- _Your objective_
Take the line that contains "Click the start date field 01.05.2014" and all lines after it, up to and including the last line of the data, and write them out exactly; nothing else belongs in the answer.

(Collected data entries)
┄┄┄┄┄┄┄┄┄┄┄┄┄┄┄┄┄┄┄┄

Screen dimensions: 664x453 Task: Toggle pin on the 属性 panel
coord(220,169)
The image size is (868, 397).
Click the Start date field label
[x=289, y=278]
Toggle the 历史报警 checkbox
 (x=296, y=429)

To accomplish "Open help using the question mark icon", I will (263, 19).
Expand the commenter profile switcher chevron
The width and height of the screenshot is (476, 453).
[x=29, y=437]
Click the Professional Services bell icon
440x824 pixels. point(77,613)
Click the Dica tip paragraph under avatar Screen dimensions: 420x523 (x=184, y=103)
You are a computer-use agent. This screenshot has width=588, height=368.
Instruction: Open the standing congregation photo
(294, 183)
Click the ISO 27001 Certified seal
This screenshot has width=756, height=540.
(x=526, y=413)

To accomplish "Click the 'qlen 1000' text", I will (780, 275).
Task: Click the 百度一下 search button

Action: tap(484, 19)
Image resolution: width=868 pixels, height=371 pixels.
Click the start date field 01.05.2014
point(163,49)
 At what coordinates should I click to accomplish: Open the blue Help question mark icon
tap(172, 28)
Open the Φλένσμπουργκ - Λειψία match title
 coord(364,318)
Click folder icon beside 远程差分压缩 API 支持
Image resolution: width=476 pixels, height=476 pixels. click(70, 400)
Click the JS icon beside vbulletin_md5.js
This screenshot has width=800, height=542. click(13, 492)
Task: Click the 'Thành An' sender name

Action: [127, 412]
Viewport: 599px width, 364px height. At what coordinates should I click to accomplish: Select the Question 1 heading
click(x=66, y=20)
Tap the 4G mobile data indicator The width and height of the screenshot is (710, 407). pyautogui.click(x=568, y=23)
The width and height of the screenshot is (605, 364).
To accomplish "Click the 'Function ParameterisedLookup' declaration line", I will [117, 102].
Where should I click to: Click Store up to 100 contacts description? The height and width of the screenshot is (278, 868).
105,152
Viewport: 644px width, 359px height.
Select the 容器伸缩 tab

┄┄┄┄┄┄┄┄┄┄┄┄┄┄┄┄┄┄┄┄

- _Result below_
Click the start date field 01.05.2014
point(163,49)
 At what coordinates should I click to accomplish: Open the blue Help question mark icon
tap(172, 28)
Open the Φλένσμπουργκ - Λειψία match title
 coord(364,318)
Click folder icon beside 远程差分压缩 API 支持
Image resolution: width=476 pixels, height=476 pixels. click(70, 400)
Click the JS icon beside vbulletin_md5.js
This screenshot has width=800, height=542. click(13, 492)
Task: Click the 'Thành An' sender name

Action: [127, 412]
Viewport: 599px width, 364px height. At what coordinates should I click to accomplish: Select the Question 1 heading
click(x=66, y=20)
Tap the 4G mobile data indicator The width and height of the screenshot is (710, 407). pyautogui.click(x=568, y=23)
The width and height of the screenshot is (605, 364).
To accomplish "Click the 'Function ParameterisedLookup' declaration line", I will [117, 102].
Where should I click to: Click Store up to 100 contacts description? The height and width of the screenshot is (278, 868).
105,152
Viewport: 644px width, 359px height.
Select the 容器伸缩 tab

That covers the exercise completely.